▸ **Assignment**
Using the listing below, keep only the lines with the word "Google" and copy them.

▸ **Supplied entries**
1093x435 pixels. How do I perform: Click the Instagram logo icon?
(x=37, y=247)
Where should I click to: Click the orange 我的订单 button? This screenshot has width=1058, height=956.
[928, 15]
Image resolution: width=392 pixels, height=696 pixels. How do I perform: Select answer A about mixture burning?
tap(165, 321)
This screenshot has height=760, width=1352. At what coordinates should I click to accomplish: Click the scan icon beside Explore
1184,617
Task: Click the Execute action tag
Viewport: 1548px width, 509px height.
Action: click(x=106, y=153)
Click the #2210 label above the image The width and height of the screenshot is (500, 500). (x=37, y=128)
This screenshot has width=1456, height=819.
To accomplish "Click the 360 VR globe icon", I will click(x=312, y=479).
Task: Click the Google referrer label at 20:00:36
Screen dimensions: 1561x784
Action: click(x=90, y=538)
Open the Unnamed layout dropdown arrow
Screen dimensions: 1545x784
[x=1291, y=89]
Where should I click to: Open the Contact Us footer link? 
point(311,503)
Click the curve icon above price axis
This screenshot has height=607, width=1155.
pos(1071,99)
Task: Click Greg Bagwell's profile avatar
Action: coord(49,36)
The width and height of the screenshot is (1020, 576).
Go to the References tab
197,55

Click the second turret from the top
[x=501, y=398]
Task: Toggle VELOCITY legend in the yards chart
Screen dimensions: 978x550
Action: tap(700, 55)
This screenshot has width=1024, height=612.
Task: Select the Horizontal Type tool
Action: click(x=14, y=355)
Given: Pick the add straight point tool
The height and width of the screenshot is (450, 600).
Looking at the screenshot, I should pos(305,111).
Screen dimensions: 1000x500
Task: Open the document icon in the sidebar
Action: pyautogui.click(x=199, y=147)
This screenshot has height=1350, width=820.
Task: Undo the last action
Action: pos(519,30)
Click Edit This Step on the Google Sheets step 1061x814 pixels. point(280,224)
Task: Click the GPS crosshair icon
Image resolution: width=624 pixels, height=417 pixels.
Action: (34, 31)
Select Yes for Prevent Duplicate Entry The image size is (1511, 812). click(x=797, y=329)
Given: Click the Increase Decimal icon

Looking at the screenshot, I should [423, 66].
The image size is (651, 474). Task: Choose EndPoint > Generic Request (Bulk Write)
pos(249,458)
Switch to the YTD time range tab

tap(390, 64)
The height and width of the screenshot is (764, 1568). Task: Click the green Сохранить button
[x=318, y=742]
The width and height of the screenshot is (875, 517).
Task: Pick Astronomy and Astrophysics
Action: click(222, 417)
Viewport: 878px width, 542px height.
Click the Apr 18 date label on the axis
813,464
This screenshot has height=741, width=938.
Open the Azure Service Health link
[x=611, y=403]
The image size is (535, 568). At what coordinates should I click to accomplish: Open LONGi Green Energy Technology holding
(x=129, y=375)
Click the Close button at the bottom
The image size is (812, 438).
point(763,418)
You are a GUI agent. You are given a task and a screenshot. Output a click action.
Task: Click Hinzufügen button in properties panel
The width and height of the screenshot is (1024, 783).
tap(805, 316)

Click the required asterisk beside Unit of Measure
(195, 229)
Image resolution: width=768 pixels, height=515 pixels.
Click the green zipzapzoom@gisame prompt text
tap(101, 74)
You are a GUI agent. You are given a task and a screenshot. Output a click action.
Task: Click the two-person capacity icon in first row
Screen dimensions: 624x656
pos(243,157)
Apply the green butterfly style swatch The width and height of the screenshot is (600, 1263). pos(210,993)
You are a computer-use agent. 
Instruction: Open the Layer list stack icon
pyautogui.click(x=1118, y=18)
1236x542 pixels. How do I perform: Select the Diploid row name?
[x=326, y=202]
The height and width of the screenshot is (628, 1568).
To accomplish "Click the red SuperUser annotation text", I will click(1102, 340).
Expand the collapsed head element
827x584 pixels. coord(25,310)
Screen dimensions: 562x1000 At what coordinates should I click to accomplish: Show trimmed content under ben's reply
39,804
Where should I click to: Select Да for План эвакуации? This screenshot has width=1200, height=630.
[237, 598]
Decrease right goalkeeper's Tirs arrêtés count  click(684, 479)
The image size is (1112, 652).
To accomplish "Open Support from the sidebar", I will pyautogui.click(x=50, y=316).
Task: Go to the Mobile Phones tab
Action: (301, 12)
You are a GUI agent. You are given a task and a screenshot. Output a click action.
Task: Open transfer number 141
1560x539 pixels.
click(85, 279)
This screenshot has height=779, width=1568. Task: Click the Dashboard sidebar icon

▸ **Solution to this problem**
Task: Click the Google referrer label at 20:00:36
Click Edit This Step on the Google Sheets step 1061x814 pixels. point(280,224)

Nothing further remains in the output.